Inputs to MountainSort

  • *.mda: time series for each recording.
  • params.json: contains information about the parameters to use for the sort. These can be overwritten by specifying them in the call to run the sort (in the batch script)
  • geom.csv (optional): contains information about the location of contacts for that ntrode; used in concert with adjacency_radius to determine the neighborhoods to sort on. In the case of tetrodes, this is not necessary because all the contacts of a tetrode should be sorted together as a single neighborhood. This can be specified by not providing a geom.csv, setting adjacency_radius to -1, or both.

Note: .prv vs..mda files

A .prv file is a text file with pointers to the binary file. A .mda file is a binary file containing the actual data.

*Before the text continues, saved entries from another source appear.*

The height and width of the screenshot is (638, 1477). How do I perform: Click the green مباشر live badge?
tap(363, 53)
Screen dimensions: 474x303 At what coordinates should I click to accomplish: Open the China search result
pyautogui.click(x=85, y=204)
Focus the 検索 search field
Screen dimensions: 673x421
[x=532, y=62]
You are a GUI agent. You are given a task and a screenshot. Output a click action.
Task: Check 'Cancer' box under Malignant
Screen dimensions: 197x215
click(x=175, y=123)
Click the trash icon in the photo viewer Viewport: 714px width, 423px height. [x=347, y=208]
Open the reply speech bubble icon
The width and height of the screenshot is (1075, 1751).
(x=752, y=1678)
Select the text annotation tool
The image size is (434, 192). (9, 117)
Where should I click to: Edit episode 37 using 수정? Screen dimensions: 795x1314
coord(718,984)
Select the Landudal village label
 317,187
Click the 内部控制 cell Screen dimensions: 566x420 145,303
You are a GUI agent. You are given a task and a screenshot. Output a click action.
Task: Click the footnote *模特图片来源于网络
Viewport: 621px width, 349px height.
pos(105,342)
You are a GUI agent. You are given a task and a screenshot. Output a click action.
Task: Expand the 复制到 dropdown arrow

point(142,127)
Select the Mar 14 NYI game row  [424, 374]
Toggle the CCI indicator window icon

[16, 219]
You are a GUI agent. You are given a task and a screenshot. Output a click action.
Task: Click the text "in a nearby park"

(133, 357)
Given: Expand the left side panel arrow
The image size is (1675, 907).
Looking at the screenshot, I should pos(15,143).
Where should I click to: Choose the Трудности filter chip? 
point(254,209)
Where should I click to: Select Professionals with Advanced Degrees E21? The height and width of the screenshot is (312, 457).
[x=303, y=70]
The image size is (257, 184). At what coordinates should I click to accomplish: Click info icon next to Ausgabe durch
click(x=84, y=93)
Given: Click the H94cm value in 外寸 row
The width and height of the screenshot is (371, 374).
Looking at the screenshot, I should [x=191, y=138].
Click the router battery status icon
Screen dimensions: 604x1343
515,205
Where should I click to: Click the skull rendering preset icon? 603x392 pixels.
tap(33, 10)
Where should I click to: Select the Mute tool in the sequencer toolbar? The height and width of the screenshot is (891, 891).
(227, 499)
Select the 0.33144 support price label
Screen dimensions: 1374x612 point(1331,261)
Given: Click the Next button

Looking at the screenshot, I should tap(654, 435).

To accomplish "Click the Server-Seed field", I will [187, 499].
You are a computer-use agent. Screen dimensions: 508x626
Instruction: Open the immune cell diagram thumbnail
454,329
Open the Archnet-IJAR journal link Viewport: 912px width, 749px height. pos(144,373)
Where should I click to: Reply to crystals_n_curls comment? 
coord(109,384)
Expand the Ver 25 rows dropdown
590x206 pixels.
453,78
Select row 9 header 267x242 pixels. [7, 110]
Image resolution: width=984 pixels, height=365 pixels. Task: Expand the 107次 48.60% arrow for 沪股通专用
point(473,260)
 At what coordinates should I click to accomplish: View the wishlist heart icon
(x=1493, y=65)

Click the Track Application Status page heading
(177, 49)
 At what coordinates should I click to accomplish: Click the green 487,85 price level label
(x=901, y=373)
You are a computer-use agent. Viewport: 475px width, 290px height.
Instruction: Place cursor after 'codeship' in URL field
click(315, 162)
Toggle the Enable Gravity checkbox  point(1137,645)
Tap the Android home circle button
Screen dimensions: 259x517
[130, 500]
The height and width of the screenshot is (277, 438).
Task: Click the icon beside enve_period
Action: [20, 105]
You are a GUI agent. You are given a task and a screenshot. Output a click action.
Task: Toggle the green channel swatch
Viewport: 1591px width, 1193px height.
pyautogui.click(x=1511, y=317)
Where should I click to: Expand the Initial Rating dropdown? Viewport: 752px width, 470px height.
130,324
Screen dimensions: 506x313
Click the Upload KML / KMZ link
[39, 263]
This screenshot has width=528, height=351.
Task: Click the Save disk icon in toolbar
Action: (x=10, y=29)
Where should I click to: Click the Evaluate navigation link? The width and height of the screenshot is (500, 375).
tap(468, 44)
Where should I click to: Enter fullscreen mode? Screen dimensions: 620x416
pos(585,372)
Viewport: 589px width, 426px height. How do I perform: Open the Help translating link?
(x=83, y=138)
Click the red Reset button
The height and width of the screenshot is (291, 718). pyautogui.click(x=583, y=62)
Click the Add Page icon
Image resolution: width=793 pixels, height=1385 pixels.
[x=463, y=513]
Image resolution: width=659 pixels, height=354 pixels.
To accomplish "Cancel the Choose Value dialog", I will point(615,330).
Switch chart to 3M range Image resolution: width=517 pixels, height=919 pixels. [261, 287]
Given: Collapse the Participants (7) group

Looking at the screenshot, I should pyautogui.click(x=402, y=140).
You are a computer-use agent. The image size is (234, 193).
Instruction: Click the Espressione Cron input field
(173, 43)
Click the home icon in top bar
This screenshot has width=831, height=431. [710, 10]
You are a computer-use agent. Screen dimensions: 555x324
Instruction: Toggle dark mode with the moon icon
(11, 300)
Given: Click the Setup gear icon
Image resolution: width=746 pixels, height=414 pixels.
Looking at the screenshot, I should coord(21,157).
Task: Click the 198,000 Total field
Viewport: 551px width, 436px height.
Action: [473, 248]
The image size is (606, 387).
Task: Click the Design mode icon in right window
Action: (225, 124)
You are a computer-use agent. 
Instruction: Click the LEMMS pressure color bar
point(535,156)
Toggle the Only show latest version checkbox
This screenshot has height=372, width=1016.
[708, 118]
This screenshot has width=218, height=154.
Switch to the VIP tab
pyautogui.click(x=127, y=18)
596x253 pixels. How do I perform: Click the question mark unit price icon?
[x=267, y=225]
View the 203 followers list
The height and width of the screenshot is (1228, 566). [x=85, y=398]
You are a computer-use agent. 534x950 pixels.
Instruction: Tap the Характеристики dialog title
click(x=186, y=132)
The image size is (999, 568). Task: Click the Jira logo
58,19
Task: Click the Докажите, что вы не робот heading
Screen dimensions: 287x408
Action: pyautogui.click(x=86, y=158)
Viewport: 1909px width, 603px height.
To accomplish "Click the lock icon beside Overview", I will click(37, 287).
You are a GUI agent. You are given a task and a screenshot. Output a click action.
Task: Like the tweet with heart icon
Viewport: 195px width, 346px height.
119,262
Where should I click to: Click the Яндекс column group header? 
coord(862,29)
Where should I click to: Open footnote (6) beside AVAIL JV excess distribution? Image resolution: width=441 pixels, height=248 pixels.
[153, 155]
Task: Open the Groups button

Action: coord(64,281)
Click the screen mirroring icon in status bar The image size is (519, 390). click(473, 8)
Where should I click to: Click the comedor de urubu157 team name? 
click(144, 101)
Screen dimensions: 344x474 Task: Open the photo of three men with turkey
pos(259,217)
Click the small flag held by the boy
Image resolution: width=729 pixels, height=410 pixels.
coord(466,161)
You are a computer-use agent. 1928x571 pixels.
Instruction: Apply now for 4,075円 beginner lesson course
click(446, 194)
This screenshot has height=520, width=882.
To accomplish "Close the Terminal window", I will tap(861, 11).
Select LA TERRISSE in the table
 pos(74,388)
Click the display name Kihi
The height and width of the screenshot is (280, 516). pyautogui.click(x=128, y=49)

They can be used interchangeably when using qt-mountainview.

Outputs from MountainSort

For each electrode:

  • raw.mda.prv: The concatenated time series for one day of recording. It is located in the ../<animal>/mountainlab_output/<date>/<date>_<animal>.mountain folder
  • clips.mda: The waveforms around the spike times. Located in the ../<animal>/mountainlab_output/<date>/nt<number>/ folder.
  • filt.mda.prv: The time series after it has been bandpass filtered. Located in the ../<animal>/mountainlab_output/<date>/nt<number>/ folder.
  • firings_burst_merged.mda: The firings file after burst merge processing. Located in the ../<animal>/mountainlab_output/<date>/nt<number>/ folder.
  • firings_raw.mda: This contains the actual spike timing info that you care most about [electrode; time;label x #events….] for ALL detected events, regardless of cluster quality. Located in the ../<animal>/mountainlab_output/<date>/nt<number>/ folder.
  • metrics_merged.json: This contains the metrics for the curated clusters, such as isolation scores, noise overlap, SNR, and more. Located in the ../<animal>/mountainlab_output/<date>/nt<number>/ folder.
  • metrics_merged_tagged.json: Same as metrics merged but with tags. Located in the ../<animal>/mountainlab_output/<date>/nt<number>/ folder.
  • metrics_raw.json: Metrics for all the original clusters. Located in the ../<animal>/mountainlab_output/<date>/nt<number>/ folder.
  • pre.mda.prv: The time series after it has been bandpass filtered and whitened. Located in the ../<animal>/mountainlab_output/<date>/nt<number>/ folder.